The Americans with Disabilities Act was signed into law in July 1990, and with it came a mandate to end discrimination against individuals with disabilities. While the law protects people with disabilities, it does not automatically educate the public on the correct way to interact with people with disabilities. For many people, meeting someone in a wheelchair or with a significant disability creates an awkward moment when they are unsure how to behave.
- What would you do when faced with someone with a paralyzed or missing right arm? Most people, even those with a prosthetic arm or hand, can shake hands. It’s appropriate to use your left hand if the person cannot respond with their right hand. The person will usually give you a cue by extending an arm or hand as best they can. It is best not to just go ahead and grab an arm that may turn out to be a painful experience for the person. The “good old buddy” pat on the back or shoulder is never appropriate behavior.
- Have you ever noticed that when you speak to someone who doesn’t understand English that you tend to raise your voice, thinking that somehow shouting the words will rattle their brain into understanding? We do the same thing when we address people with disabilities. There is usually no need to raise your voice. However, when someone has a cognitive impairment, it can help to slow down and speak clearly. Use their first name only if everyone else is being referred to by their first name. Better yet, ask for their preference.
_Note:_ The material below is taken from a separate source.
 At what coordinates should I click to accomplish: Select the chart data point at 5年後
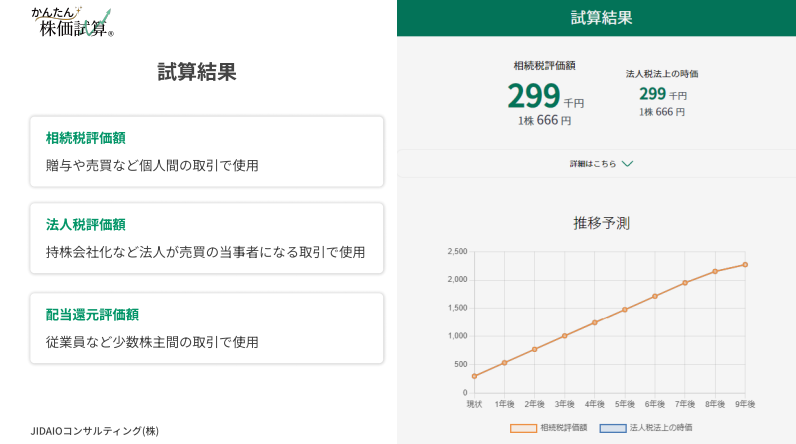pos(625,310)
- Treat the person as an adult. Don’t patronize the individual because they have a physical or mental disability. Sit down and make eye contact. This is critical! When you are seated in your office and someone enters, don’t you usually stand up to greet them? But now it may be just the opposite. When speaking to someone in a wheelchair or lying in bed, look around, pull up a chair, sit down and get at eye level. I remember being a patient in the hospital and how uncomfortable I felt lying in the bed and trying to have a conversation with my physician as he towered over me. Don’t sit on the patient’s bed unless invited to do so. How would you like someone sitting on your clean linens?
- Some people want help; others do not. It is acceptable to ask if you can get the door, pick up their canes or push their wheelchair. But don’t feel hurt if your offer is declined and the person wishes to be independent.
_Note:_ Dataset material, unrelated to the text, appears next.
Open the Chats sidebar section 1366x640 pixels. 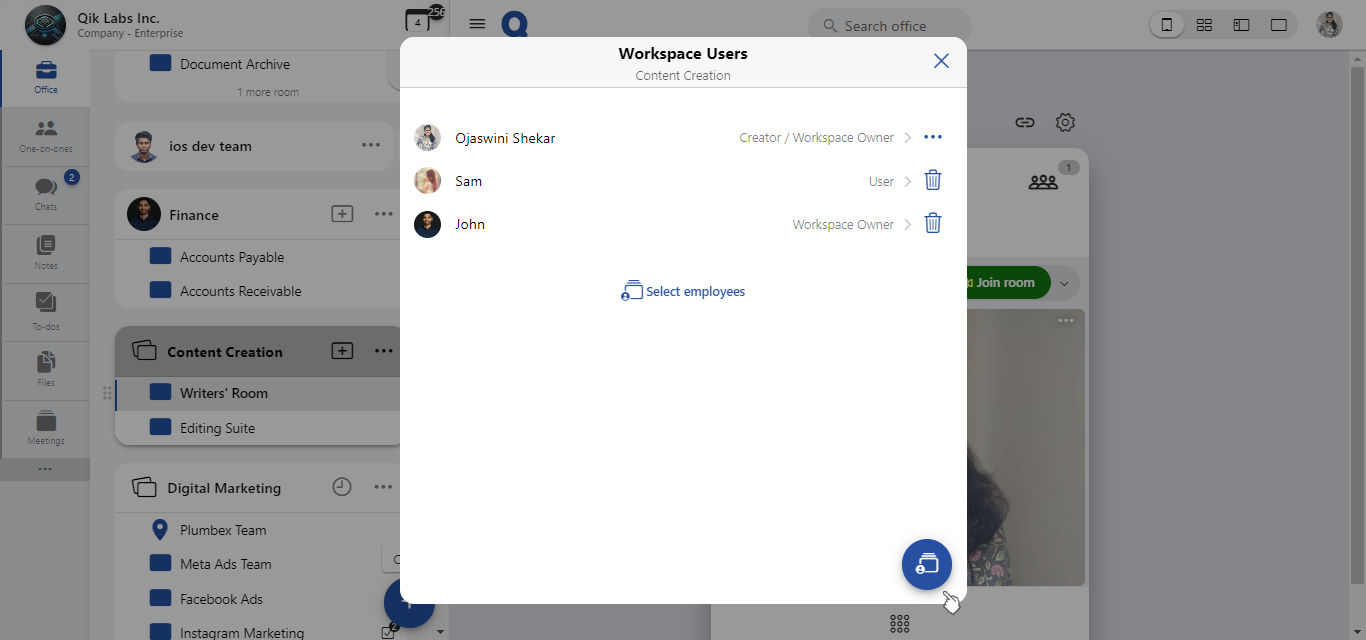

You made it through the greeting and introductions. Now what?
- Always speak to the disabled individual directly and not through someone else. As physicians, we make this mistake all the time. We will speak to family members and friends instead of addressing the person directly. Even if the person has a cognitive disability, their presence must be recognized and respected. People are individuals who happen to have disabilities and should not be addressed as “the T4 paraplegic in the green shirt” or the “stroke in room 603.”
- When having a conversation with a person with a physical disability, use normal everyday language and relax. We can slip into an unpleasant and demeaning habit of speaking to the person as if they were a child. You may have to make a physical accommodation, such as sitting down, but remember, the individual is otherwise no different than you. They have the same dreams, aspirations and desires.
- Most of us are poor listeners. When someone has a speech impairment, take time and listen. Don’t try to always finish their sentence. That can be difficult when you are in a hurry, but never pretend to understand if you do not—it is acceptable to say so. If the person has a visual impairment, identify yourself and let them know who you are and what you intend to do.
Hopefully, you are now better prepared to interact with people with disabilities. Like anything, it takes practice, but our disabled friends and patients deserve it.